The point of this series

After using PyTorch for a while, you eventually run into questions that the surface API does not answer well.

  • why is this operator slower than expected?
  • when does a view silently turn into a copy?
  • how do I connect a custom CUDA kernel to PyTorch properly?
  • where do autograd and distributed runtime actually meet?

Those questions require an internal model, not just API familiarity.

Why PyTorch matters at this layer

For a GPU kernel engineer or distributed training engineer, PyTorch is not just a model framework. It is the point where tensor layout, dispatcher logic, autograd, extensions, and compiler paths meet.

That means a fast kernel is not enough by itself.
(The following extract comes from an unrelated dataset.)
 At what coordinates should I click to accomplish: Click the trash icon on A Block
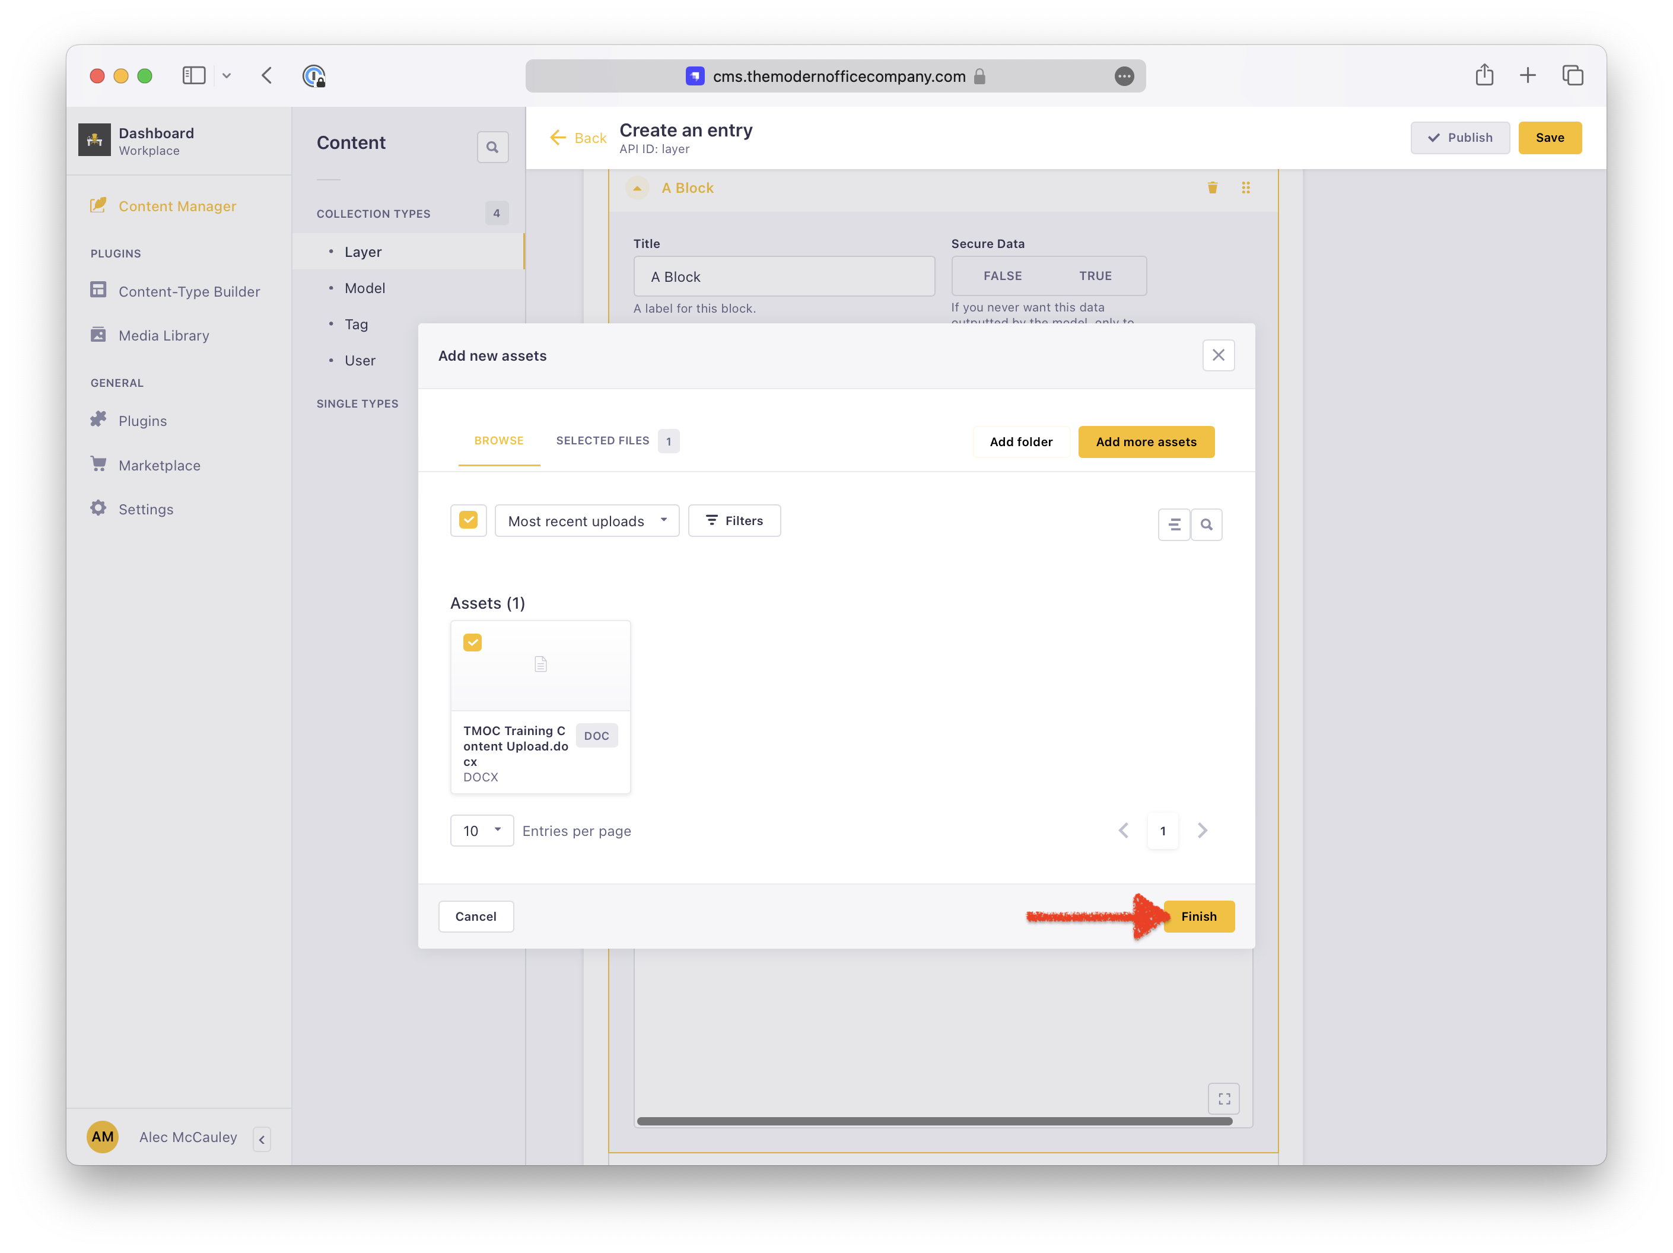(1212, 188)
To become a usable operator, it has to:

  • accept PyTorch tensors correctly
  • validate dtype, device, and layout assumptions
  • fit into autograd when gradients are needed
  • behave naturally inside real training code

This series is about those boundaries.

The structure of the track

The posts will move through:

  1. tensor storage, shape, and stride
  2. contiguous layout and hidden copies
  3. dispatcher and operator registration
  4. autograd graph and engine behavior
  5. custom autograd functions
  6. allocator, stream, and async execution
  7. C++ and CUDA extensions
  8. custom operators and fusion
  9. profiling, torch.compile, and Triton
  10. where all of this meets distributed training

The next post starts with the tensor itself, because storage, shape, and stride are the foundation for almost every later topic.